▶ _TASK_: In the entries below, find the lines that contain the word "window" and copy them.
*** TASK INPUT ***
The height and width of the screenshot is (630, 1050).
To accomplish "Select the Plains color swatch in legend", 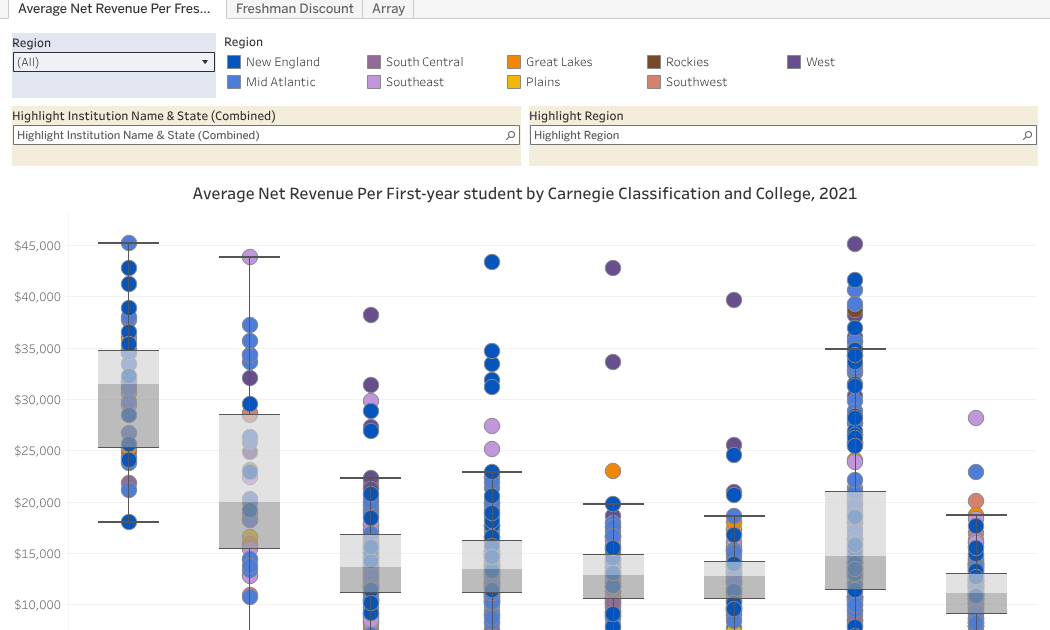I will (x=515, y=82).
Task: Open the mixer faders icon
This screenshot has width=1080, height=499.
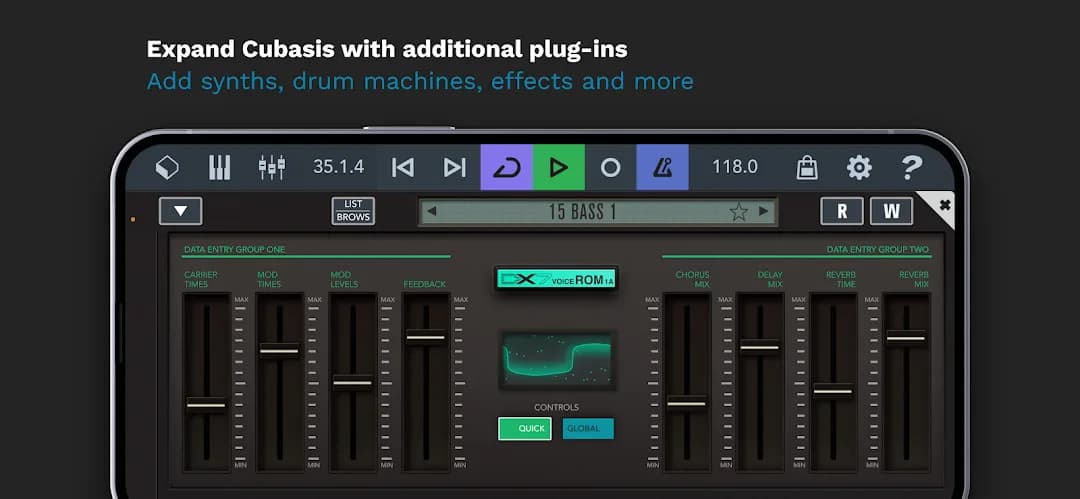Action: coord(272,167)
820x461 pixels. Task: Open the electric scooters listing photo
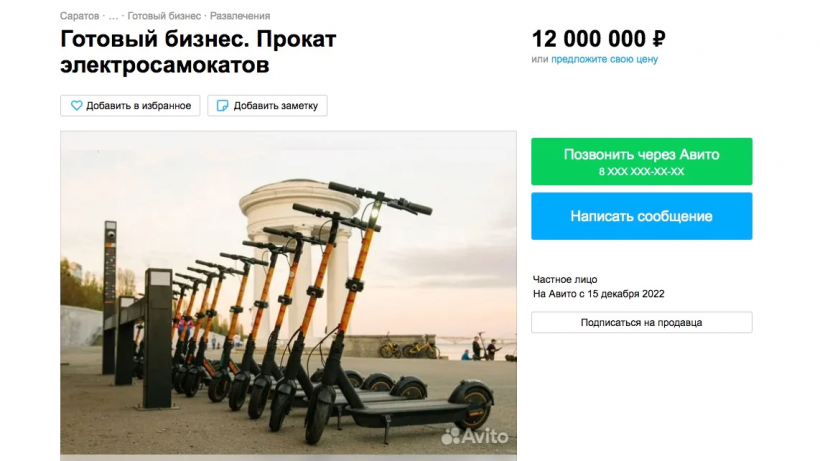[x=288, y=294]
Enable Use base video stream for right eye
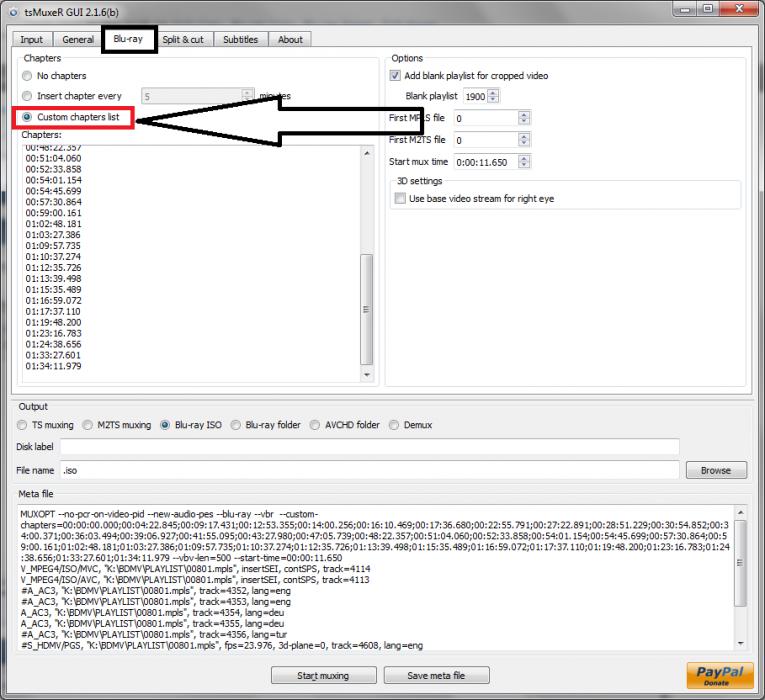Screen dimensions: 765x700 tap(401, 199)
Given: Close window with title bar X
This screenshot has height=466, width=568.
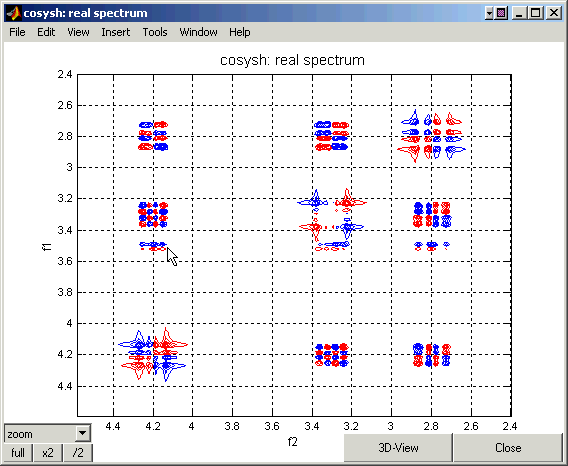Looking at the screenshot, I should point(554,13).
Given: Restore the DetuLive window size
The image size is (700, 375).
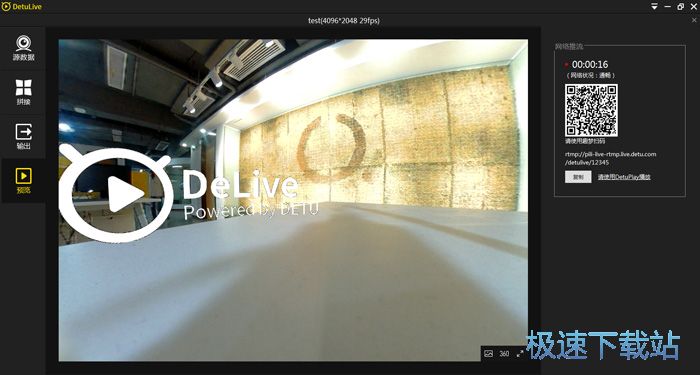Looking at the screenshot, I should [680, 7].
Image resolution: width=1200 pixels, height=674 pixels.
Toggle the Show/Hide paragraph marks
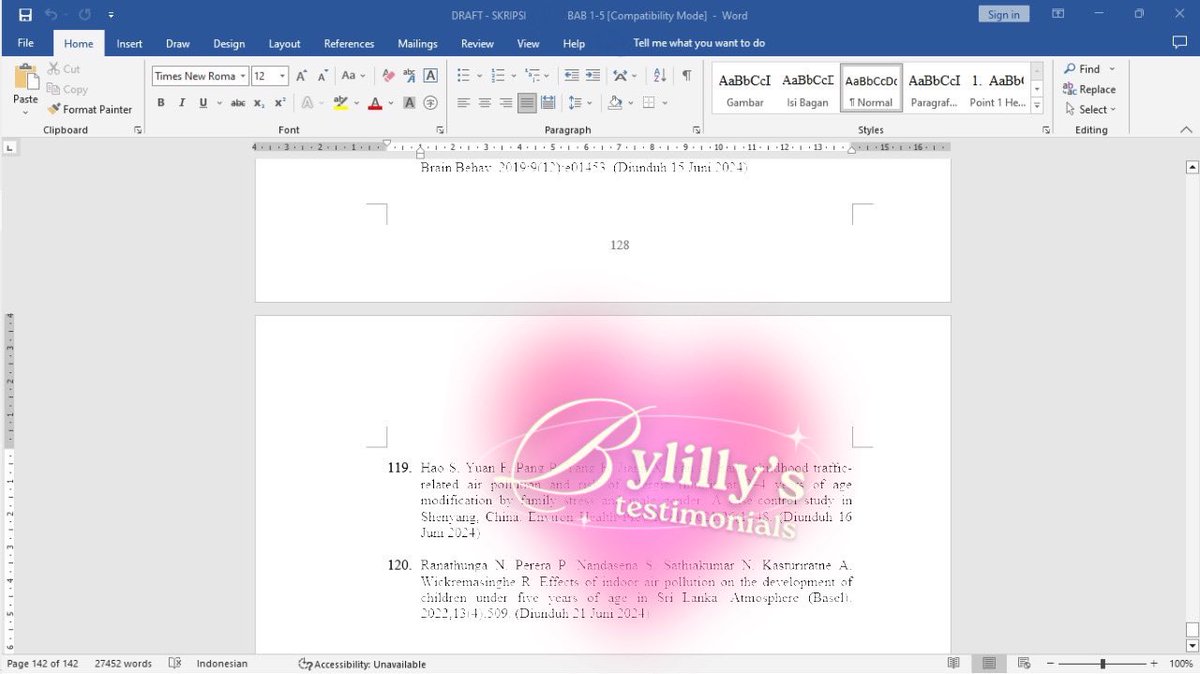[x=684, y=75]
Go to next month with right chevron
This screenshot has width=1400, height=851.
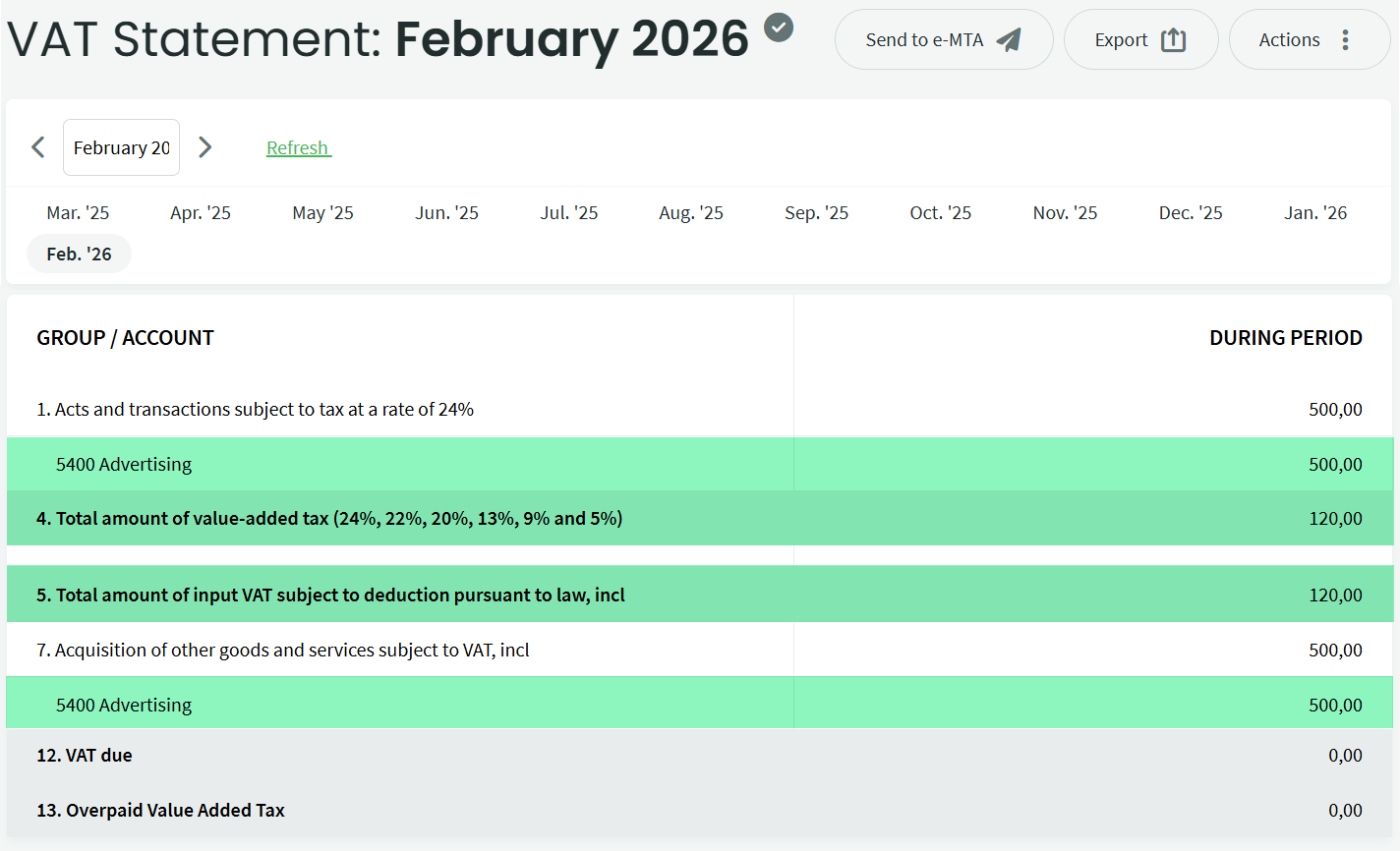click(204, 147)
*** End of TASK INPUT ***
▶ _YOUR SOLUTION_:
Given: Close window with title bar X
Given: Restore the DetuLive window size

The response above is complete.